Regularidade fiscal: condição à recuperação judicial e a execução fiscal

Em recente julgamento — Recurso Especial 2.053.240-SP — a 3ª Turma do Superior Tribunal de Justiça decidiu que a apresentação de certidão de regularidade fiscal federal é condição para o deferimento da recuperação judicial.

Essa decisão marca uma virada no entendimento que até então estava consolidado, uma vez que a jurisprudência da referida corte dispensava o cumprimento desse requisito [1] sob o argumento de que deveria prevalecer a aplicação dos princípios da função social e da preservação da empresa contidos no artigo 47 da Lei federal 11.101/2005 (Lei de Recuperação Judicial e Falência) em sobreposição ao conteúdo dos artigos 191-A [2] do Código Tributário Nacional e 57 [3] da referida lei, que exigiam tal comprovação.
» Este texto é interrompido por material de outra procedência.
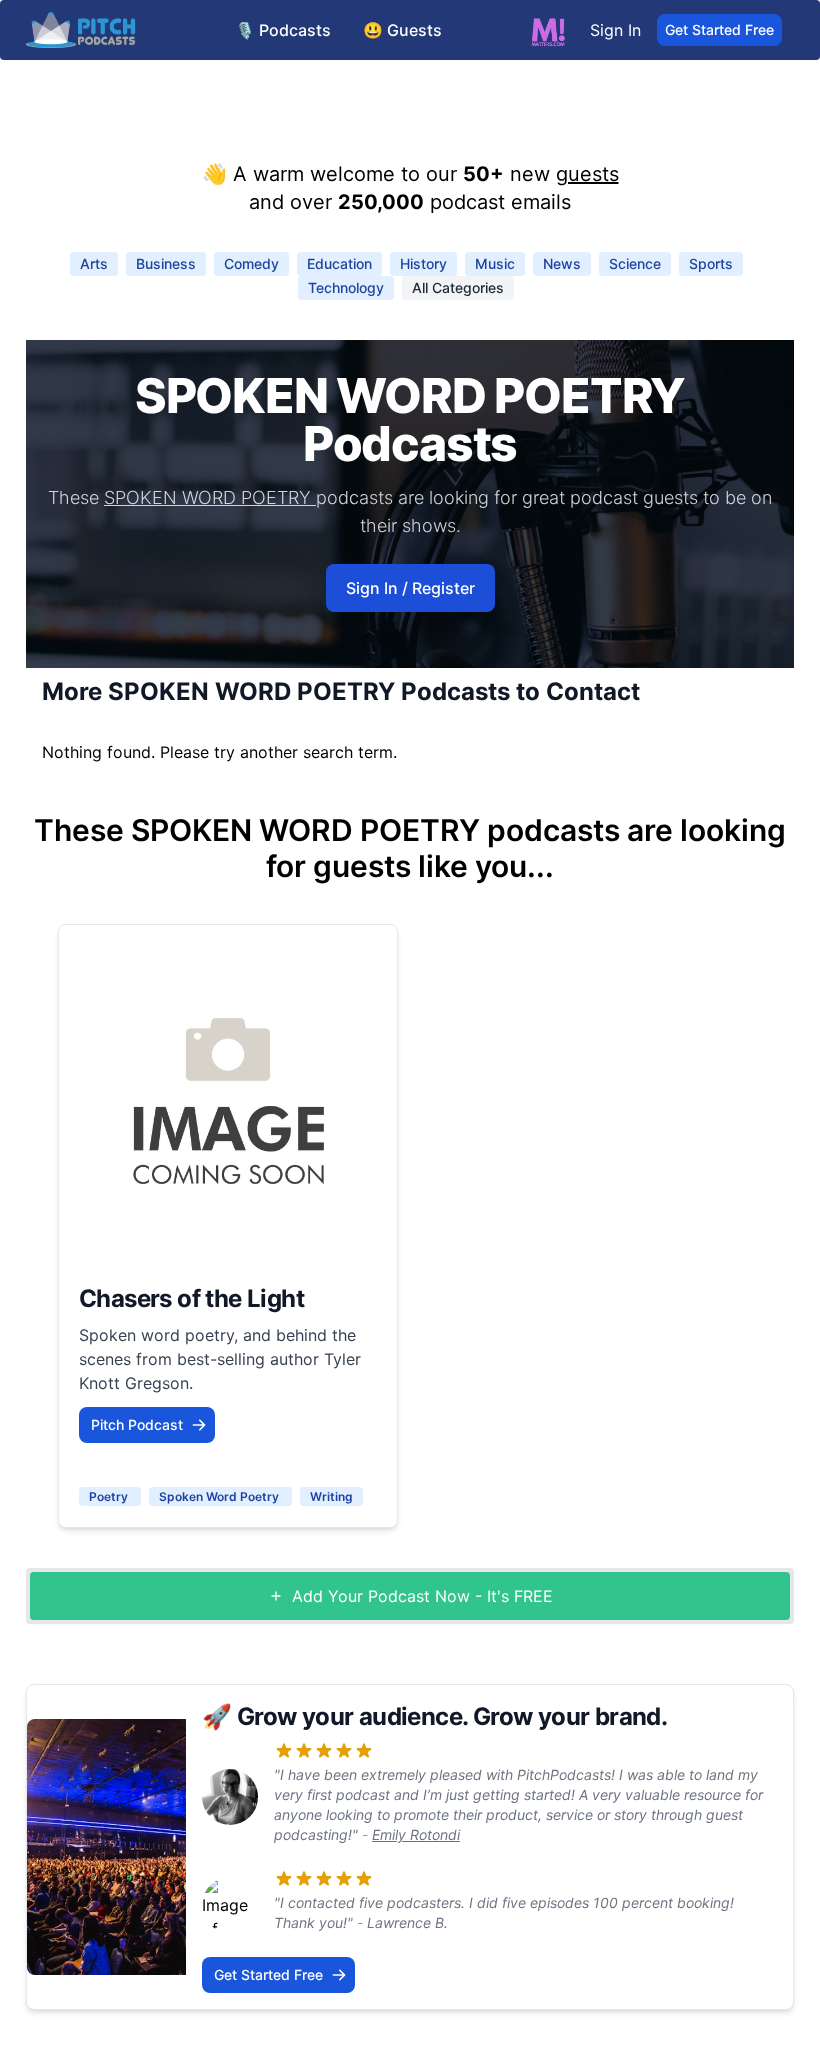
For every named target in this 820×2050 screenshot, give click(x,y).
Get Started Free (719, 29)
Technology (346, 287)
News (562, 263)
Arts (94, 263)
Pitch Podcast (137, 1424)
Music (495, 263)
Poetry (110, 1496)
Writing (331, 1496)
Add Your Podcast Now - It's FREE (422, 1596)
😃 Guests (402, 30)
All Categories (458, 287)
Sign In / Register (410, 588)
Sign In (615, 30)
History (423, 263)
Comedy (251, 263)
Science (635, 263)
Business (166, 263)
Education (339, 263)
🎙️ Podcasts (283, 30)
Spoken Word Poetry (220, 1496)
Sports (711, 263)
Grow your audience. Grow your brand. (452, 1716)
Importante destacar que, naquele momento histórico, a ausência de lei específica a regulamentar um programa diferenciado de parcelamento de débitos, como determinavam os §§ 3º e 4º do artigo 155-A [4] do Código Tributário Nacional e o artigo 68 [5] da lei, foi um fator decisivo para afastar a exigência da certidão de regularidade fiscal.
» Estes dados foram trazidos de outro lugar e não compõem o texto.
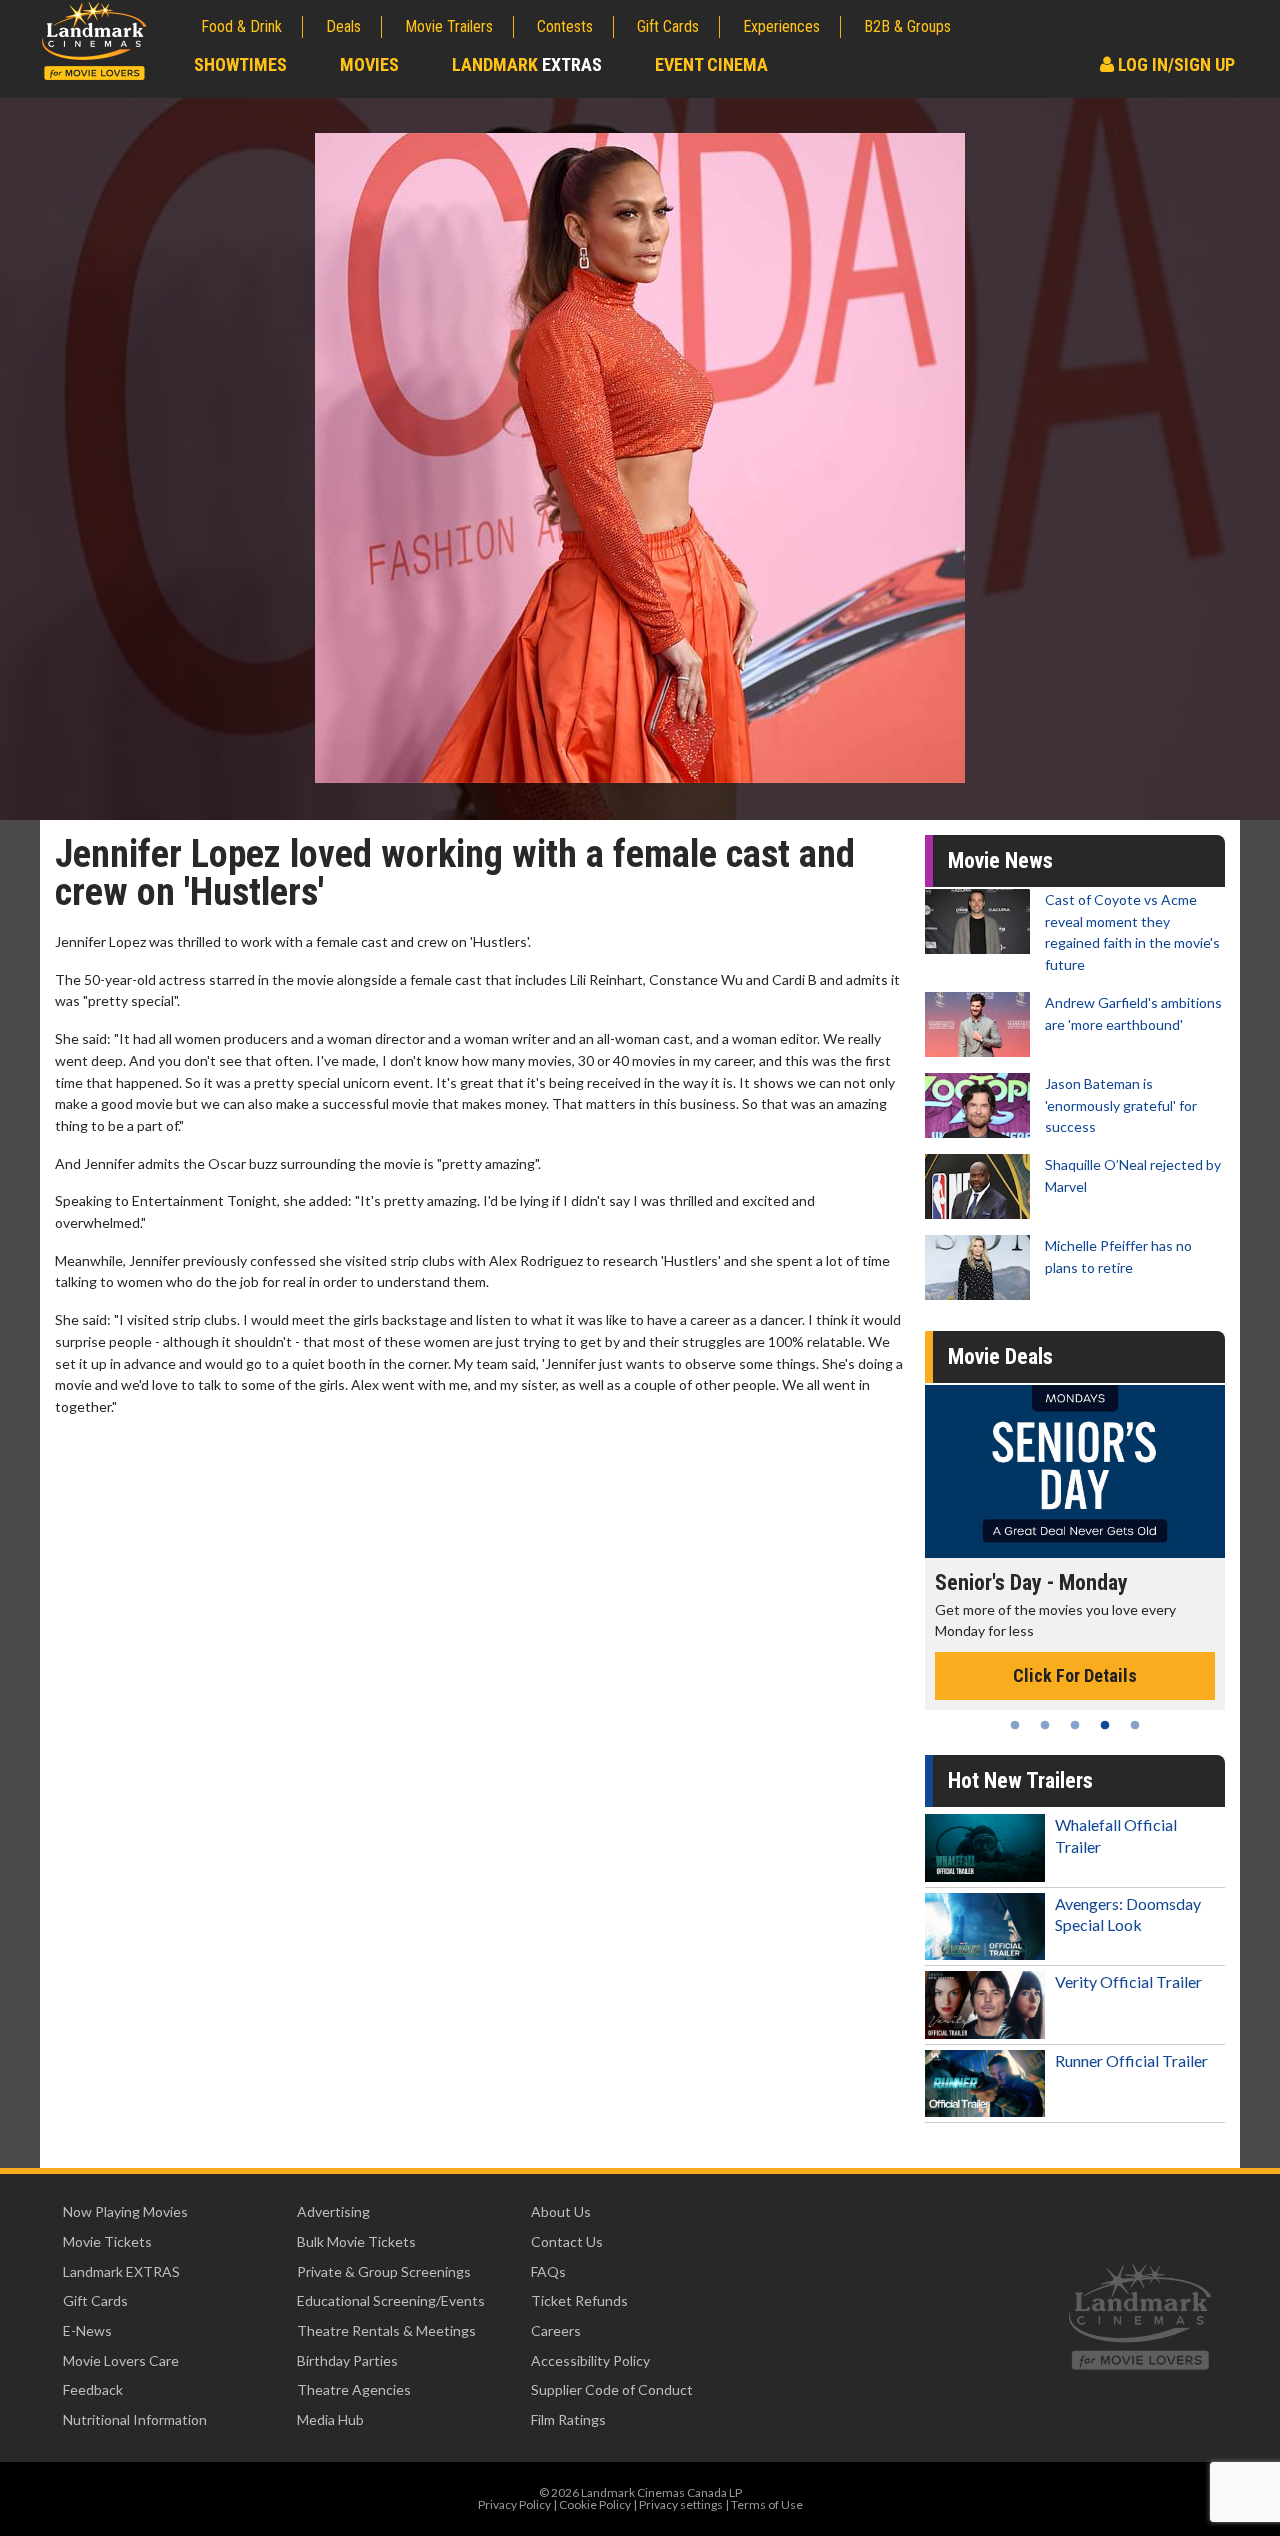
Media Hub (330, 2419)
Contudo, a orientação do Superior Tribunal de Justiça adrede referida foi repensada a partir da Lei nº 14.112/2020 que alterou a Lei nº 10.522/2002, a qual estabeleceu tratamento especial para débitos fiscais, em âmbito federal, de empresas em recuperação judicial (artigos 10-A e 10-B). Isto porque, à luz desse novo entendimento foi implementada a condição que faltava: fixação de regras federais específicas de parcelamento para empresas em recuperação judicial.
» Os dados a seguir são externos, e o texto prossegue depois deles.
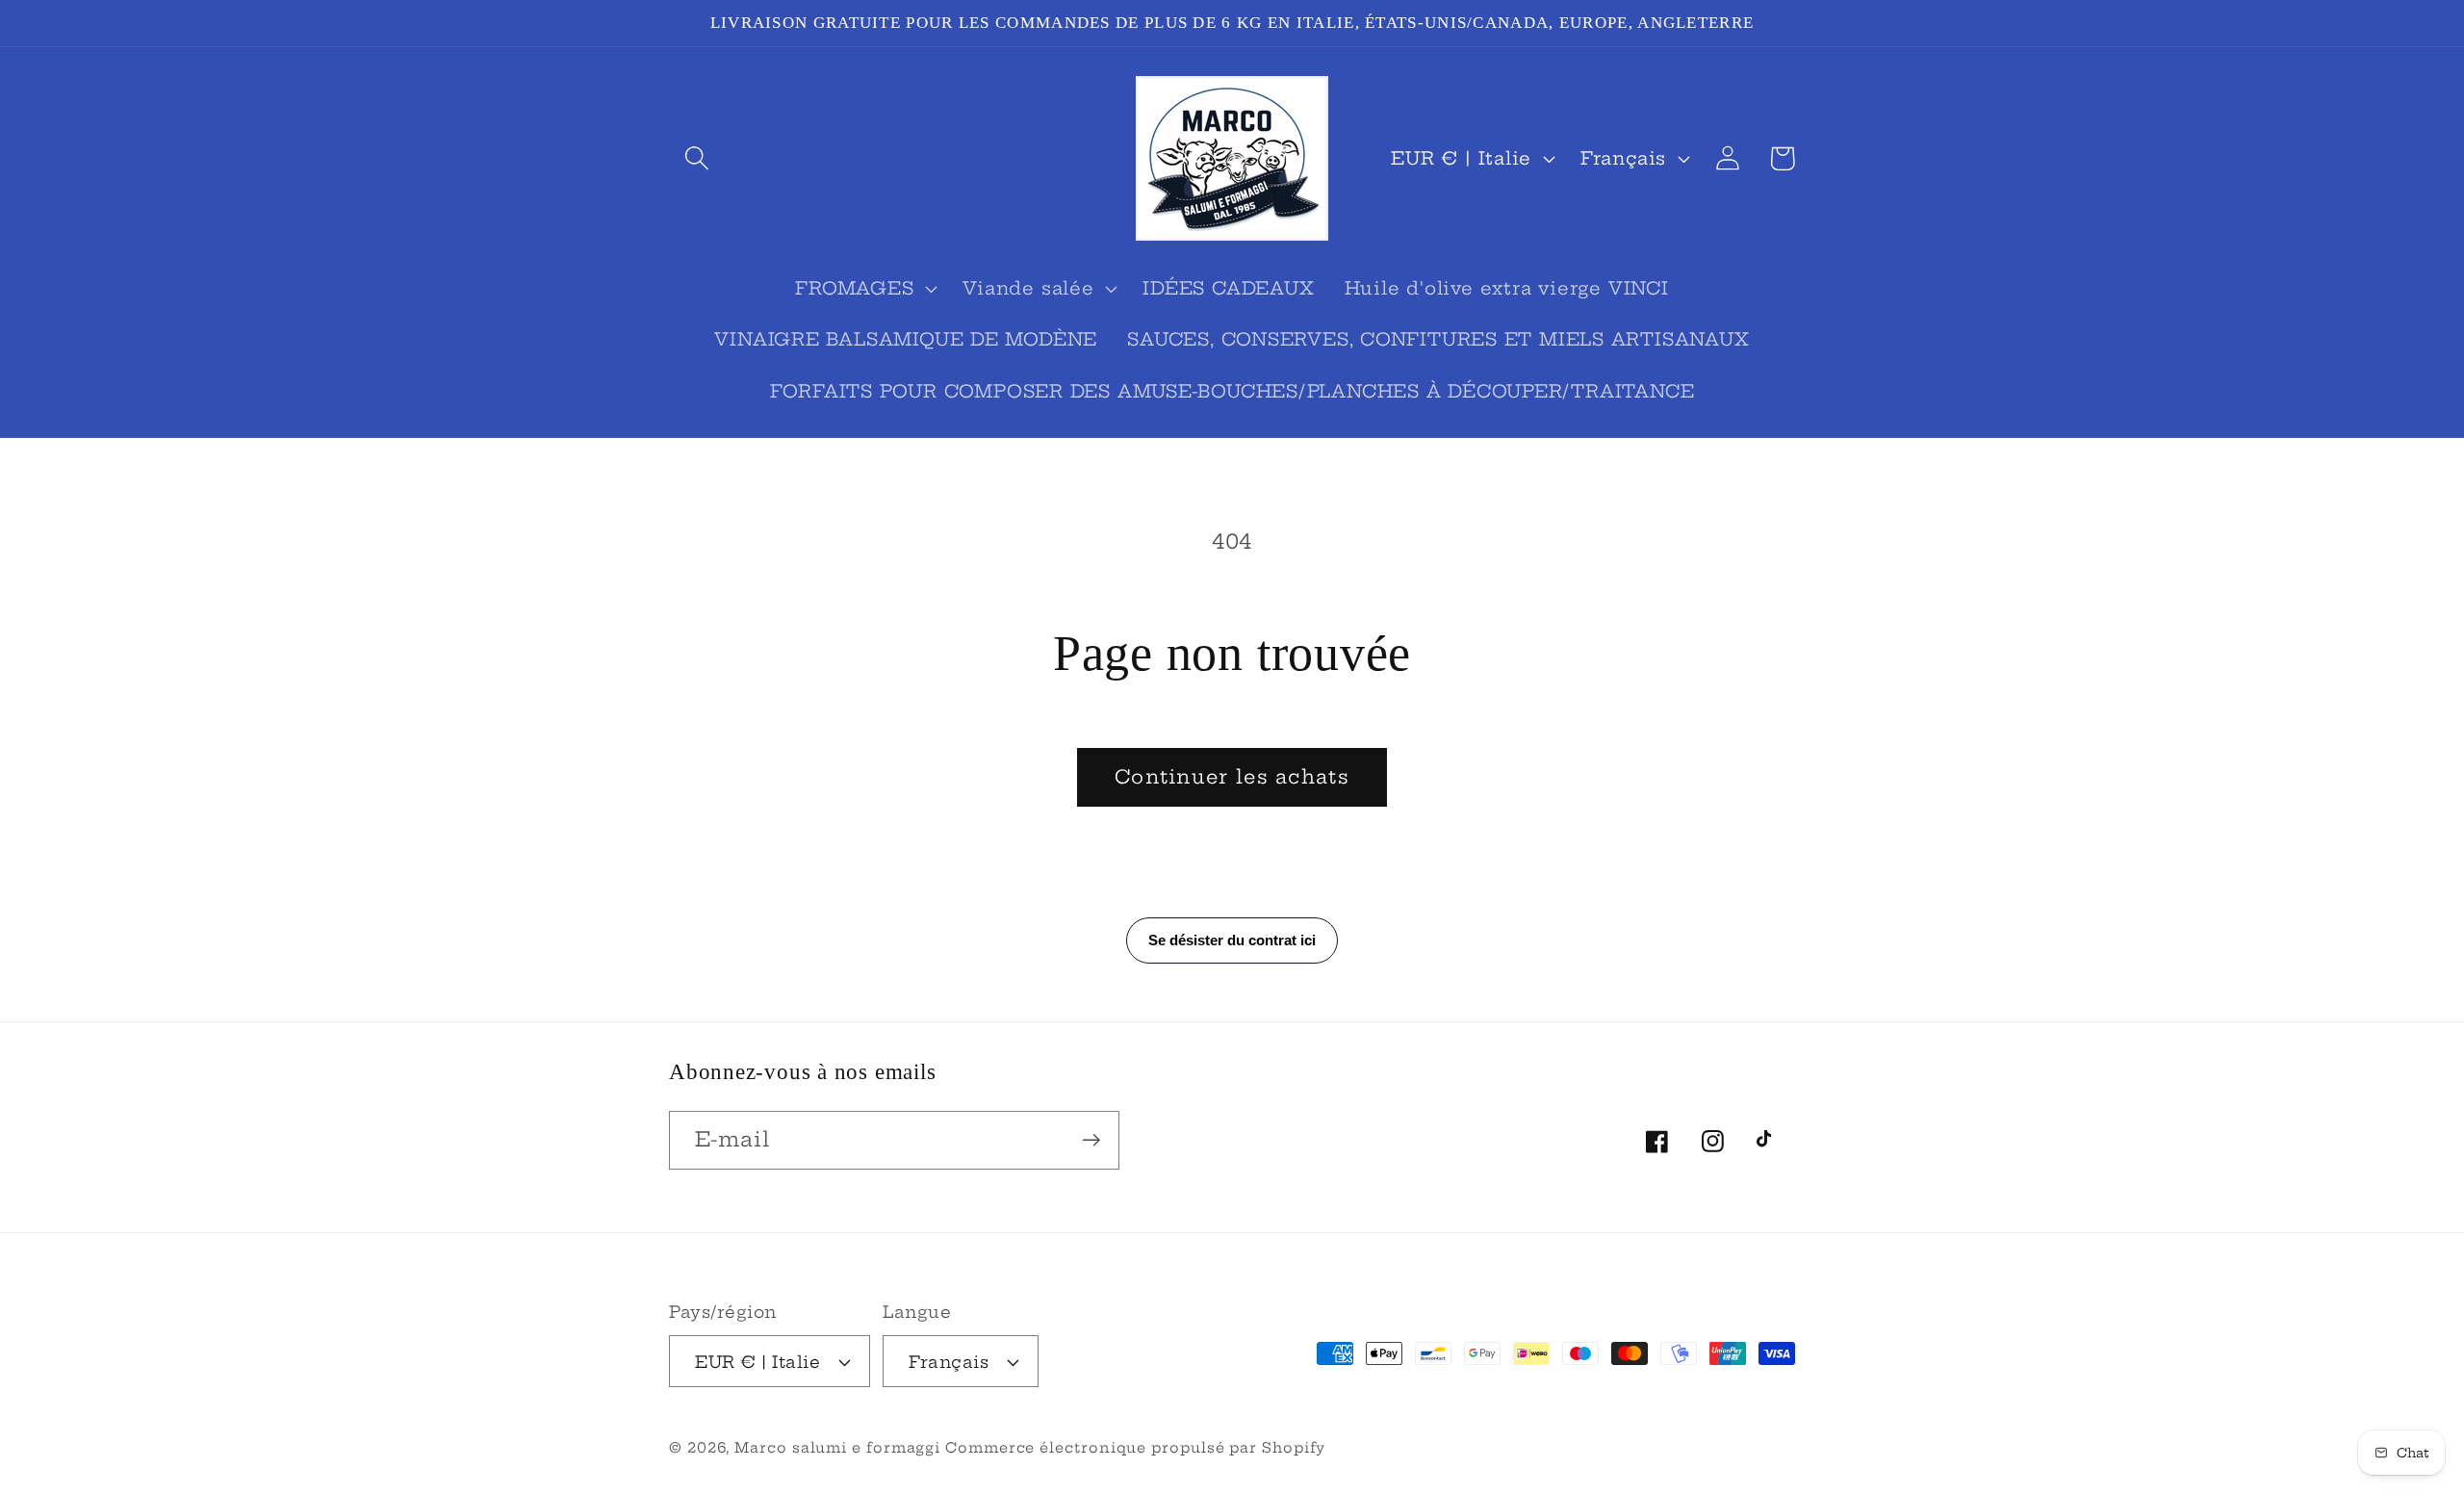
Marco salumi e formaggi (839, 1447)
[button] (696, 158)
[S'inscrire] (1091, 1140)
Segundo essa moderna posição do Superior Tribunal de Justiça, a empresa em recuperação deve comprovar a regularidade fiscal no prazo estipulado pelo juiz em que tramita a recuperação, sob pena de suspensão do processo de recuperação judicial, imediata retomada das execuções individuais e de eventuais pedidos de falência até que as certidões mencionadas no artigo 57 da Lei de Recuperação Judicial e Falência sejam apresentadas.

Em nosso sentir, até o julgamento do Recurso Especial 2.053.240-SP, o crédito tributário — embora sempre tenha gozado de prerrogativas de preferibilidade no Código Tributário Nacional e na lei de recuperação e falência — vinha sendo relegado a segundo plano em virtude dos diversos conflitos existentes entre o juízo competente para processamento da recuperação judicial e o da execução fiscal, notadamente relacionados à negativa de exigência de apresentação de certidões de regularidade fiscal, à suspensão ou não do processo executivo fiscal e à possibilidade ou não da prática de atos de constrição em seu bojo. Pontos esses que impediam que a execução fiscal atingisse seu objetivo: a recuperação do crédito tributário inadimplido da empresa em recuperação.

O entendimento do Poder Judiciário que até então prevalecia no sentido da sobreposição dos princípios da preservação da empresa e de sua função social em relação à preferência do crédito tributário gerou a falácia de que o afastamento da exigência da regularidade fiscal da empresa em recuperação traria maior garantia para sua reabilitação. Explico.

Sob a perspectiva de que a recuperação judicial objetiva restabelecer a saúde econômico-financeira do devedor, propiciando a manutenção da fonte produtora, dos empregos, dos interesses dos credores, a preservação da empresa e sua função social, a dispensa na apresentação das certidões de regularidade fiscal resguardava apenas os interesses dos credores privados.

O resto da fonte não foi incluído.